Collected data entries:
○ ○ ○ ○ ○ ○ ○
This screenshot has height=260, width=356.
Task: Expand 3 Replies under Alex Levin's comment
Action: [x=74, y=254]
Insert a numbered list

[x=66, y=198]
○ ○ ○ ○ ○ ○ ○
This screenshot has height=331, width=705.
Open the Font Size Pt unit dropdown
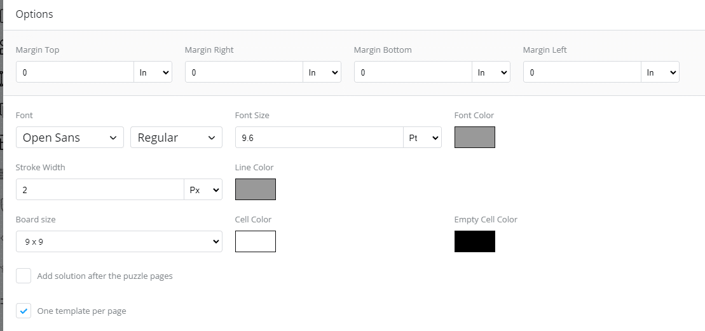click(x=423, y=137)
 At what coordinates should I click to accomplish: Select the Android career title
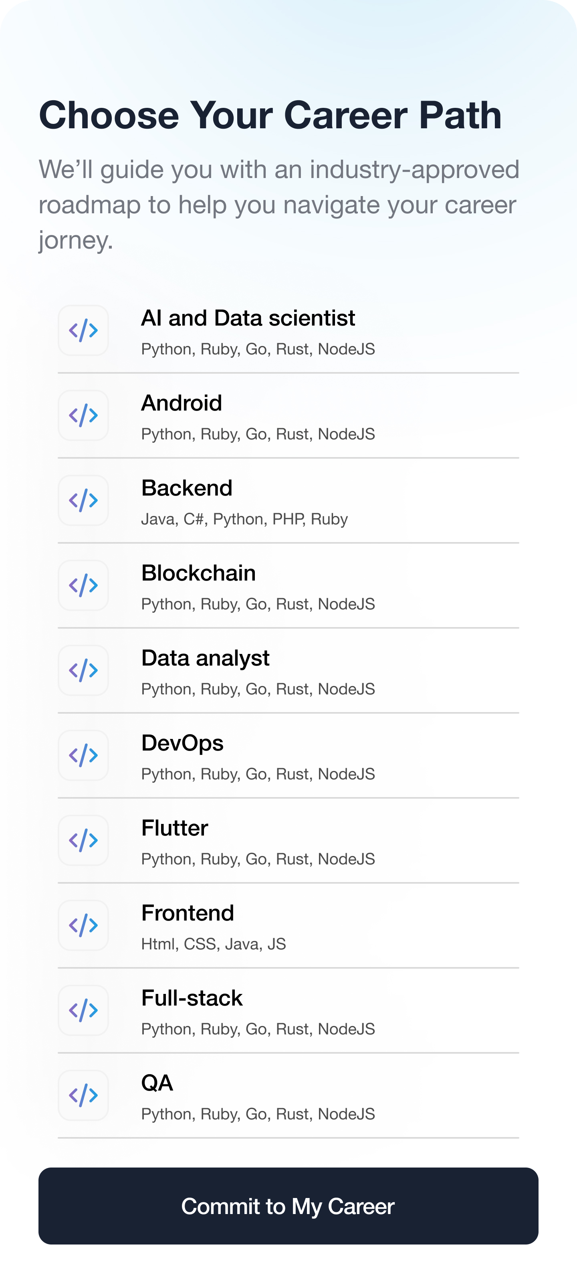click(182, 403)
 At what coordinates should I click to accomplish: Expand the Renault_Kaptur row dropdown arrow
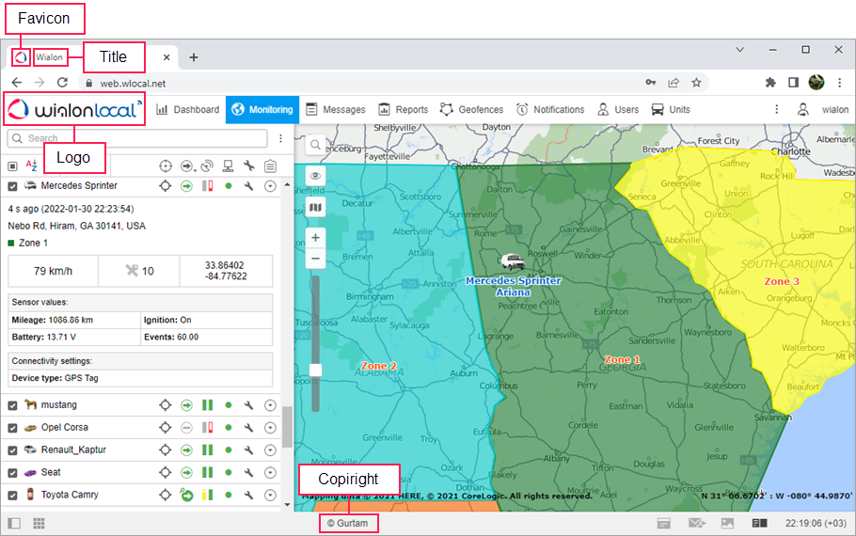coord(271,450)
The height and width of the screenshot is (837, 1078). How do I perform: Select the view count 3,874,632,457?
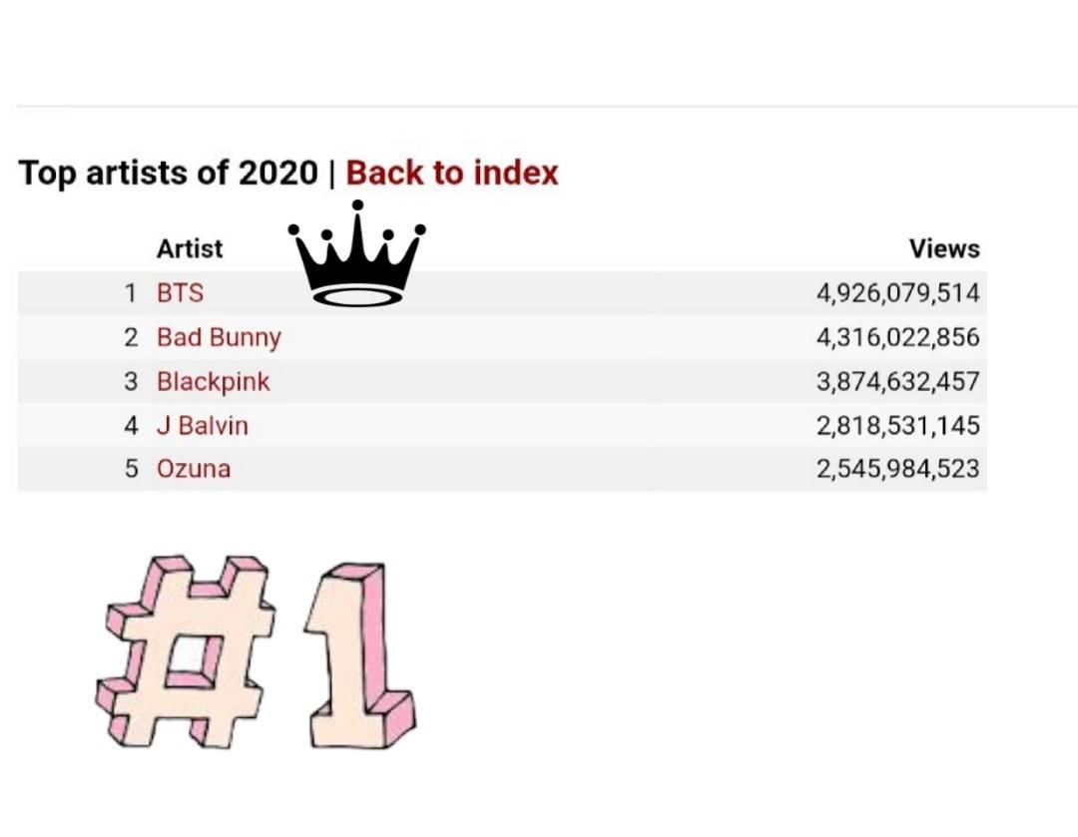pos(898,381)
○ ○ ○ ○ ○ ○ ○
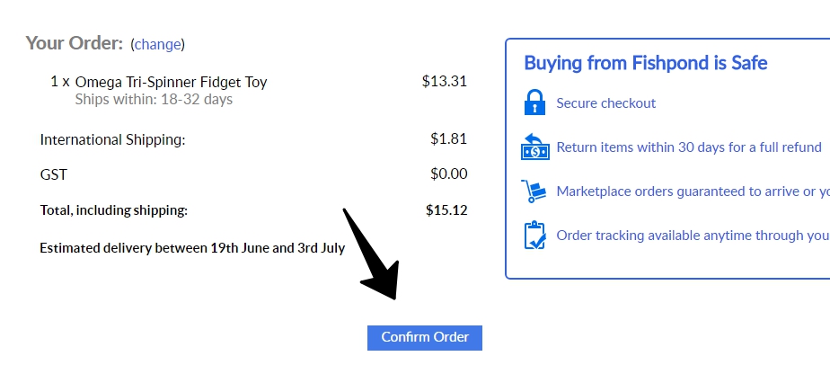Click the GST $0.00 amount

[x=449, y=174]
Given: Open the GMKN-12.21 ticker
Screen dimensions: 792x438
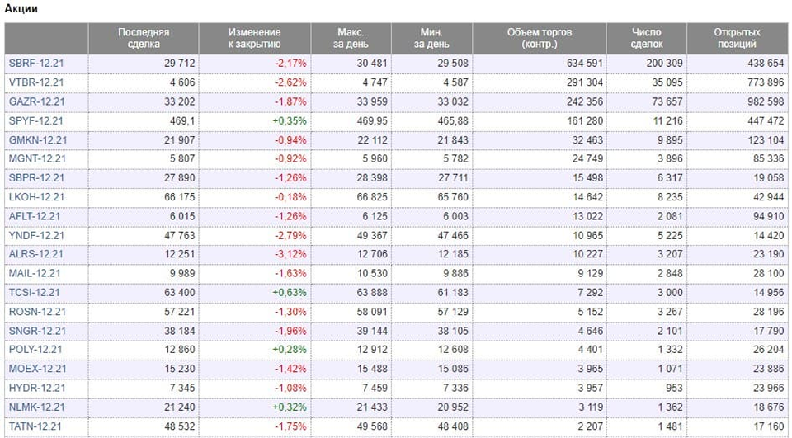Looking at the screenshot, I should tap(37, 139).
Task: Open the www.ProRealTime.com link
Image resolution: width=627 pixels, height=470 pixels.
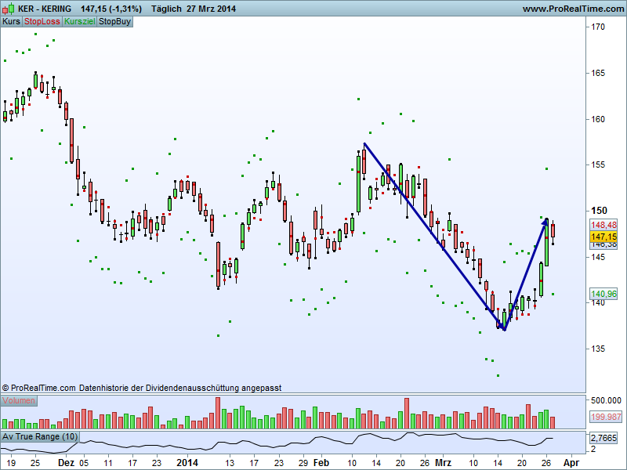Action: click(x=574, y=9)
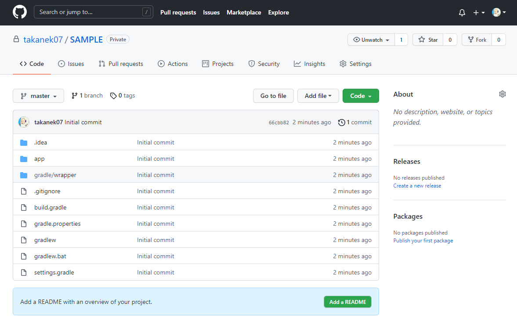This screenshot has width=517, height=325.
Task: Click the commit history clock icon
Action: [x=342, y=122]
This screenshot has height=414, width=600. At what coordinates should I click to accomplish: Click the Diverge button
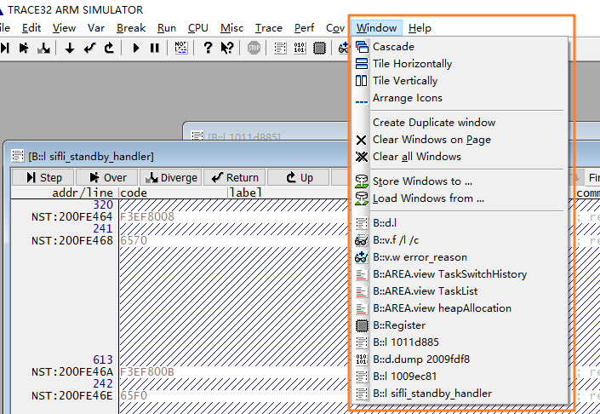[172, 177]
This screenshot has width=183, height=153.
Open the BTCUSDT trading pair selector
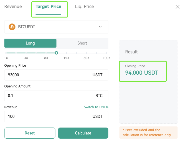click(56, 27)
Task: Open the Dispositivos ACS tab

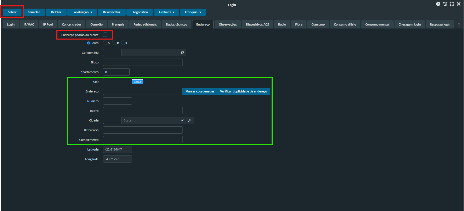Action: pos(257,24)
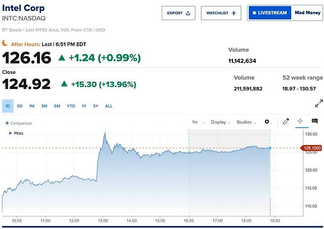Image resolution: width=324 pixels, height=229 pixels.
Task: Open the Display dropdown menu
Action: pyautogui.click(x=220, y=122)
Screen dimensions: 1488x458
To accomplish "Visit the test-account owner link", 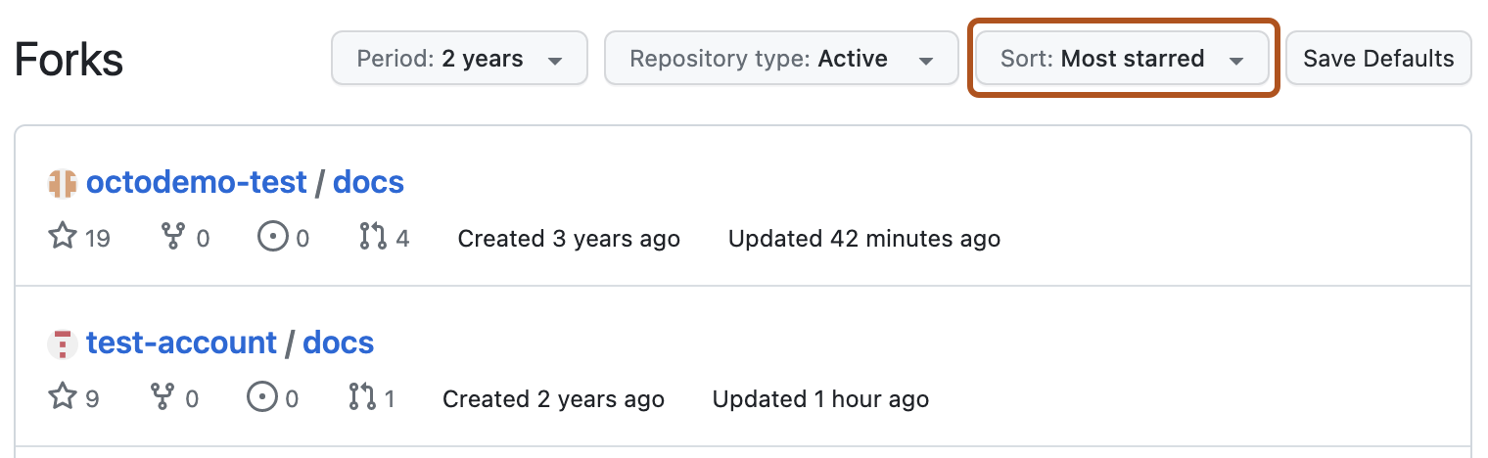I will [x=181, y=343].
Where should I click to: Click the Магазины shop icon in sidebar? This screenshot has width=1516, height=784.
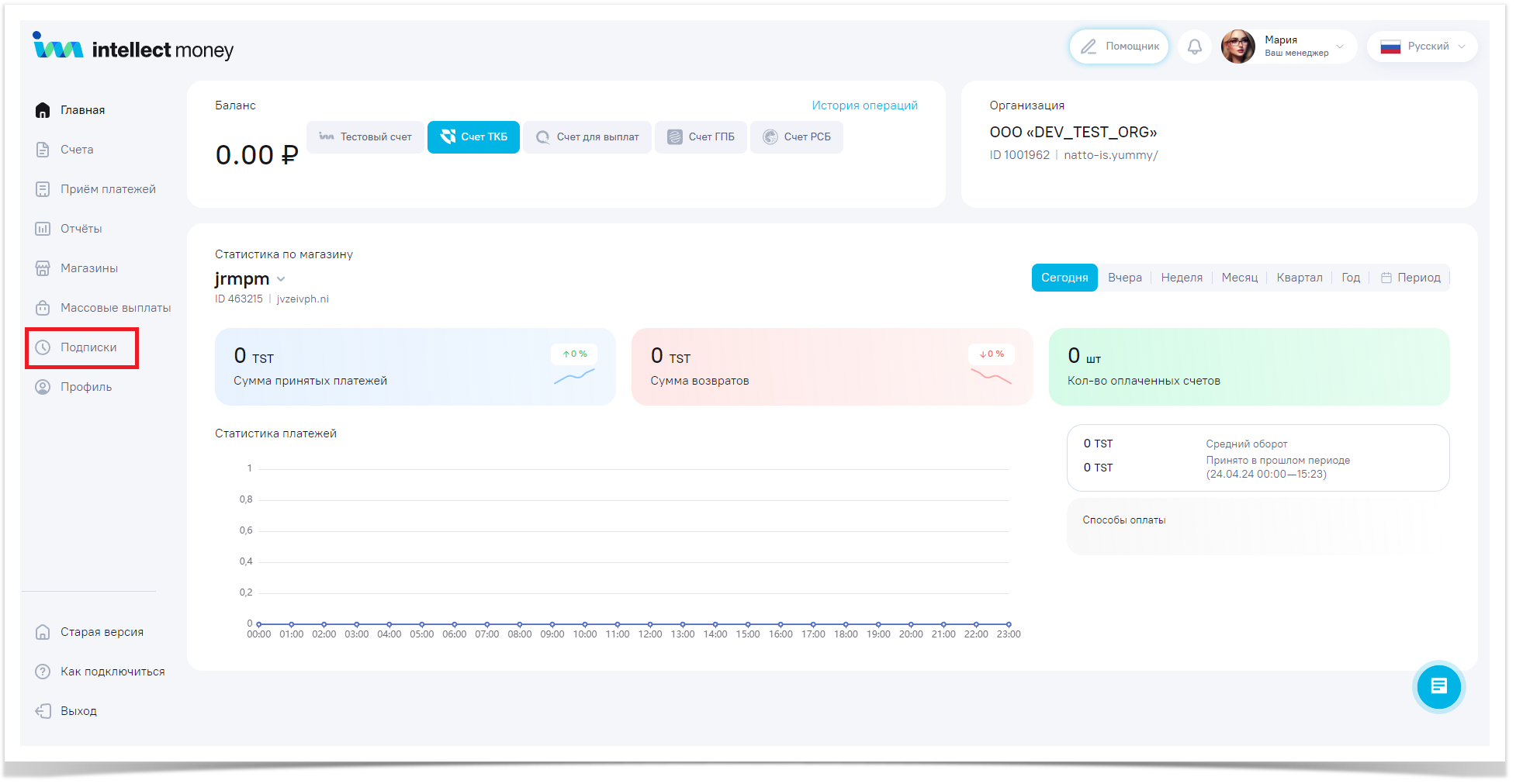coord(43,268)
○ ○ ○ ○ ○ ○ ○
[What this task involves] Would you output only the span of the records above that opens with the line containing "Task: Open the Dispositivos ACS tab" and closes with the line containing "Screen dimensions: 1488x458", ends included and pictures dropped?

[Your response]
Task: Open the Dispositivos ACS tab

Action: pos(257,24)
Image resolution: width=324 pixels, height=229 pixels.
Task: Open the Display dropdown menu
Action: pyautogui.click(x=220, y=122)
Screen dimensions: 1488x458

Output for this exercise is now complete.